Вымышленная судьба героини (Лин Брук, прож. в одноимённом населённом пункте, урождённая Лия, а иногда Лена Брик, китаянка исключительно по недоразумению) настолько плотно и путанно пересекалась с бытовой фабулой подруги Клима, что он подчастую не решался звать её по имени, дабы случайно не сбиться и не перепутать, обидев ненароком. Отчасти благодаря этому, Ким обретал довольно расплывчатые и на редкость мягкие очертания в её представлениях, хотя большую их часть занимал муж – сказочно ревнивый и всесильный. Трепет и смертный страх перед благоверным, а также безграничное уважение к его (некоторым) достоинствам и (некоторой) твёрдости убеждений толкала Лин в объятия Клима, в которых она находила неприятный (но заранее любимый) запах табака и изрядную долю везения, бесстыдно выдаваемую за мастерство. Однако, «ненадёжный рассказчик» увлекал её всё меньше. И всё чаще и неотступнее накатывало неодолимое, почти животное желание, переходящее в приглушённое рычание, придумать свою историю. Такую, чтобы разошлась бестселлером в глянцевой обложке, заляпанной липкими пальчиками жадных до треволнений читательниц:
В задумчивом, терпеливо пытающемуся подстроиться под её (не желающие засыпать) желания, сне, и не спешащему вернуться домой, а неторопливо перебрасывающему её туда-сюда из одной дремотной командировки в другую и обратно, очередная пересадка привела (ну а как же иначе!) в Цурюк-Бург. Отражение заката над неповоротливо ворочающимися волнами, словно под ватным одеялом, цюрихского озера совсем не походило на тот пожар последнего дня над цимлянским винным заводом, загнавшим её вместе с ошалелой толпой её растревоженных страхов в чахлый подвал, затхлость которого словно по волшебству испарилась, сменившись на дерзкий аромат игристого, как только она приклонила голову на топчане в углу. Оттуда, под звонкий перестук новеньких острых шпилек, сработанными дружной китайской артелью, она поспешила по празднично убранной центральной авеню города имени её недосягаемого героя.

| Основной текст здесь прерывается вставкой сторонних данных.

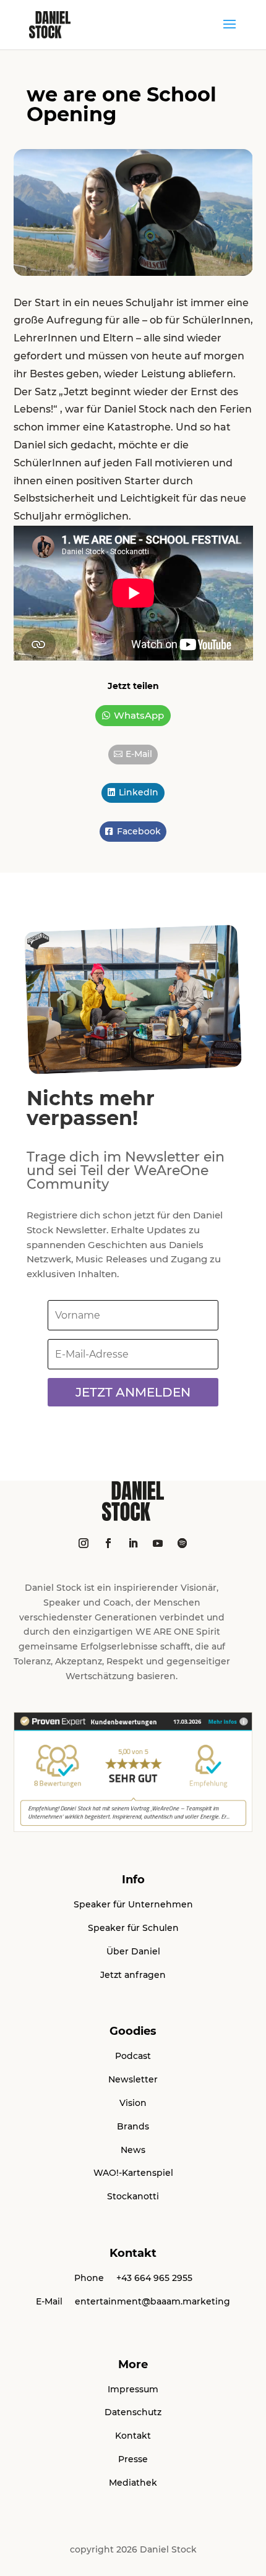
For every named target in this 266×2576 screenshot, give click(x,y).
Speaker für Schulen (133, 1927)
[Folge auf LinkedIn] (133, 1543)
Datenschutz (133, 2412)
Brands (133, 2126)
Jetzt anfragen (133, 1974)
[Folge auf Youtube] (158, 1543)
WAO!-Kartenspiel (133, 2172)
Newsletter (133, 2079)
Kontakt (133, 2435)
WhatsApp (139, 715)
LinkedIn (138, 792)
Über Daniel (133, 1951)
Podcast (133, 2055)
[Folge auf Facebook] (108, 1543)
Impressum (133, 2389)
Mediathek (133, 2482)
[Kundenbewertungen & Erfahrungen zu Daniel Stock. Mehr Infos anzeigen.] (133, 1828)
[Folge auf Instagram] (83, 1543)
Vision (133, 2102)
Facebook (139, 831)
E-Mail (139, 754)
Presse (133, 2459)
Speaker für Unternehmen (133, 1904)
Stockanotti (133, 2196)
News (133, 2149)
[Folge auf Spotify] (182, 1543)
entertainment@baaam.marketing (152, 2301)
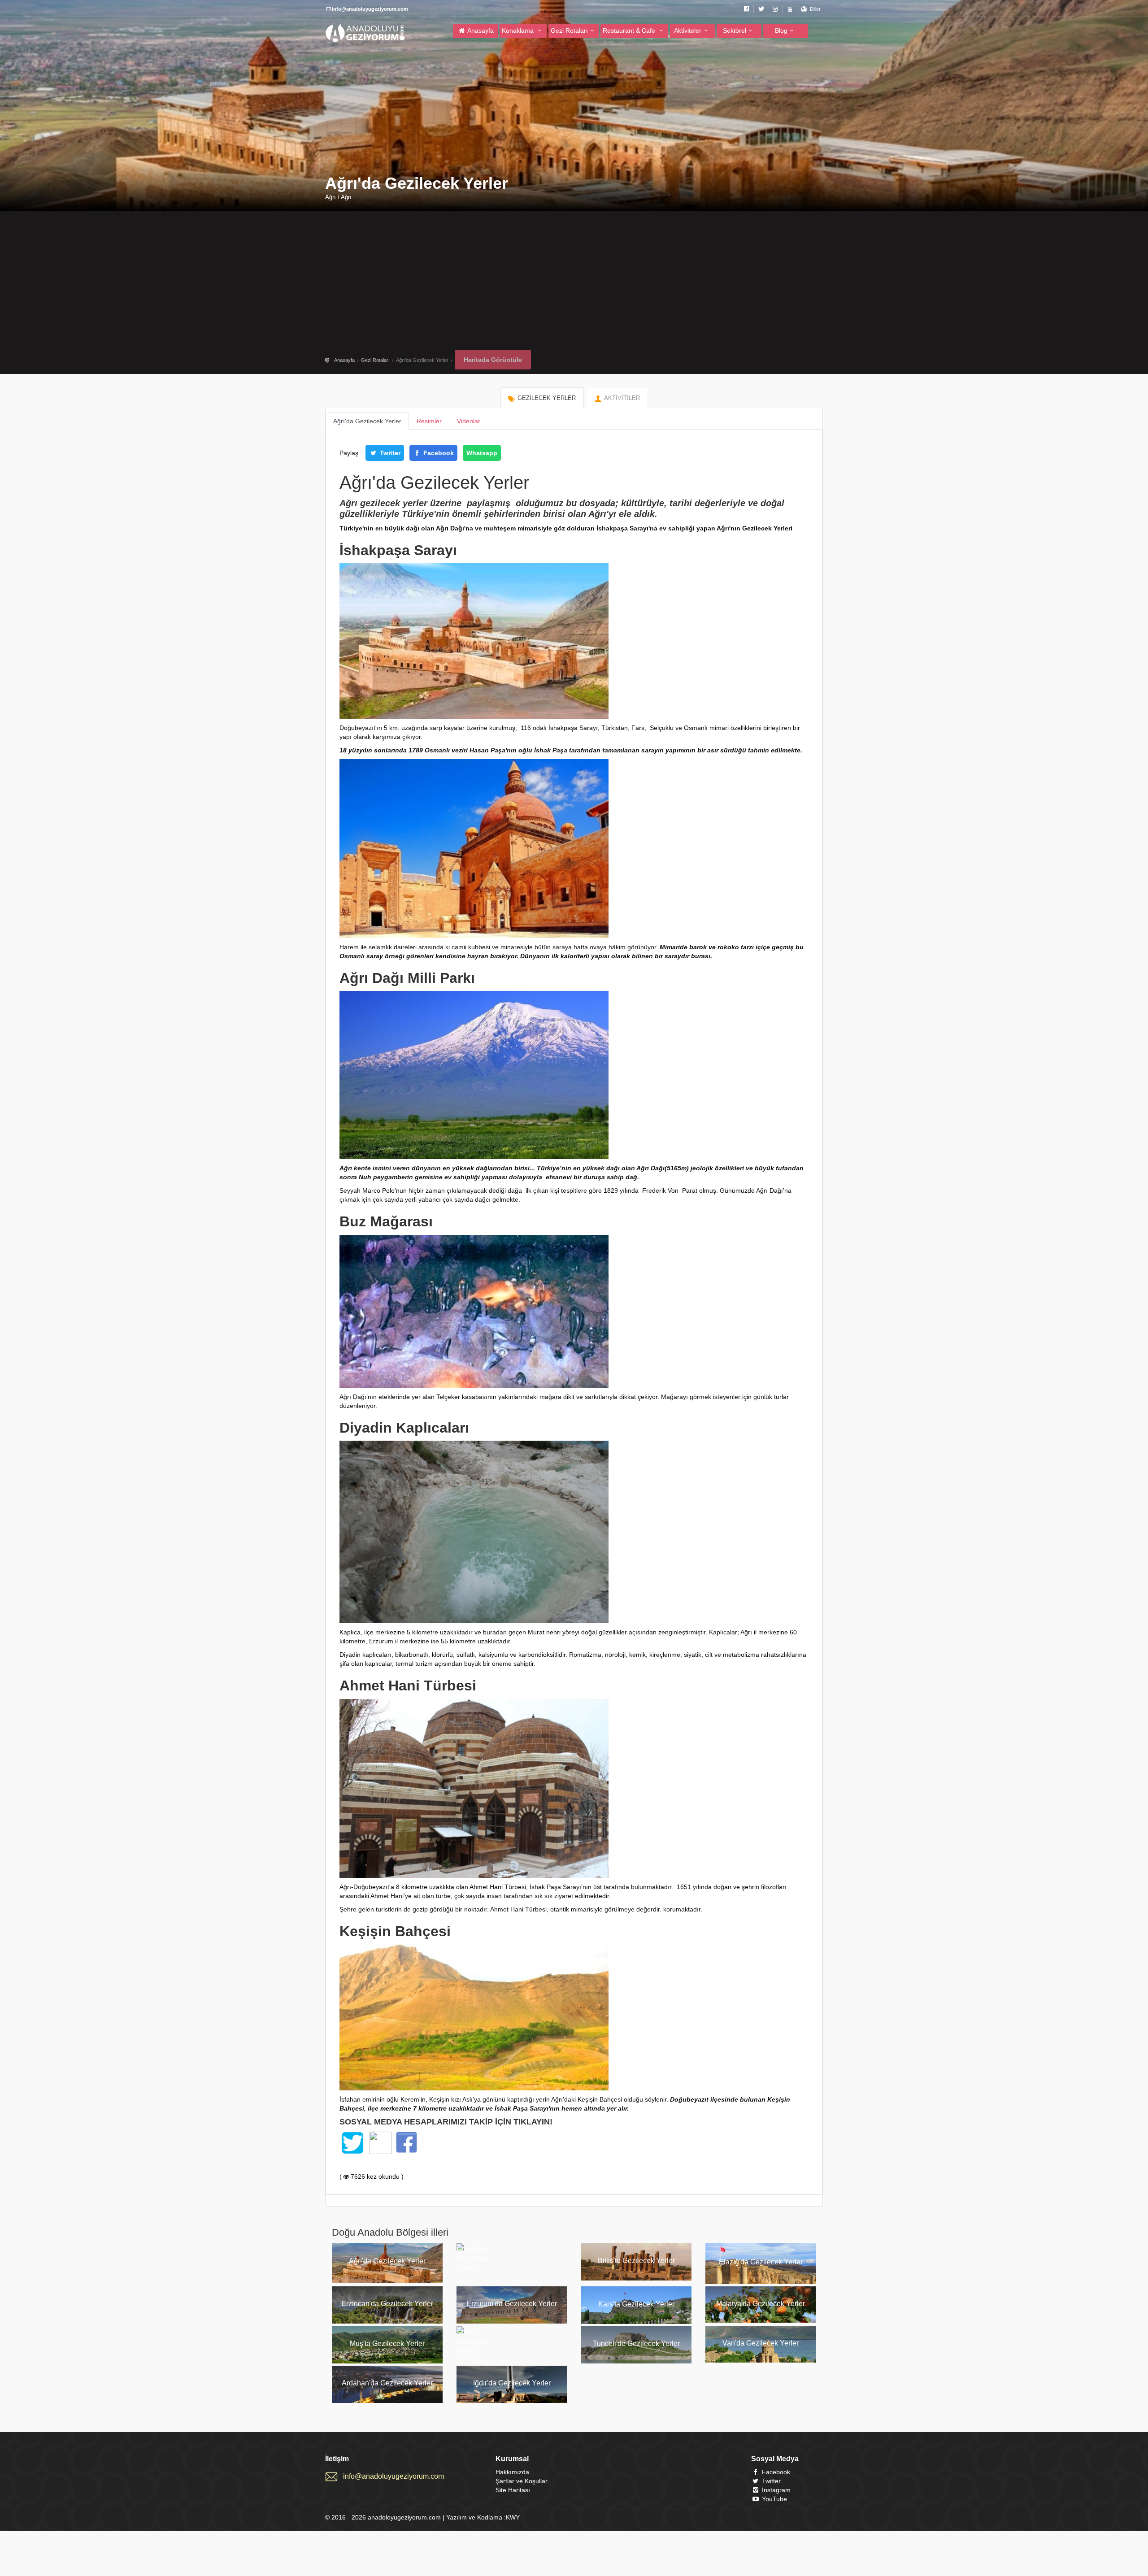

Цинциннати был переполнен близко и не очень знакомыми шпикам, продолжавшими идти по её следу кто с переименованного Цюрупинска (как это теперь пишется?), кто с не позабытого Цхалтубо, а кто и с самого гордого, горного и грозного Цфата. Каждый занял по отдельной лавочке и вальяжно рассевшись, как по команде, развернули свои газеты: «Невозвратимость выбора» предрекал цюрупинский вестник от 27 декабря 1938 года, «Несбыточность мечты» – подхватывала цхалтубская афиша (5 июля 1951), «Неизбежность страшного суда» – ставила точку цфатская ультраортодоксальная (хоть и полуподпольная) искра от второго Адара 5765 года издания. Тут буквы округлились, набухли, отяжелели и листы скоропостижно намокли, превратившись в промокашки с кляксами, ведь по силе и внезапности проливных дождей временно приютивший беглянку город соперничает с тропиками (но по частоте – с Сахарой). «Переспать бы» – замаячила неоновая вывеска в ближайшем переулке, куда откуда ни возьмись налетевший ветер торопливо затолкал её с очумело закружившейся в вихре урагана площади. Он выхватил из рук дорожную сумку, резко, но услужливо распахнул дверь, швырнул по паре франков портье и швейцару, распорядился о том, чтобы не беспокоили и прикрыл её глаза своей тяжёлой и мокрой ладонью, пока они поднимались в немного нервном лифте к номеру. От порога до полога прошло ещё несколько человеко-лет, на протяжении которых Клим почему-то засуетился, вытряхивая из карманов мелочь, ключи, документы, исписанные клочки бумаги и переходя на благой мат: «Ну не могу! – не выходит, не удаётся мне твой образ!»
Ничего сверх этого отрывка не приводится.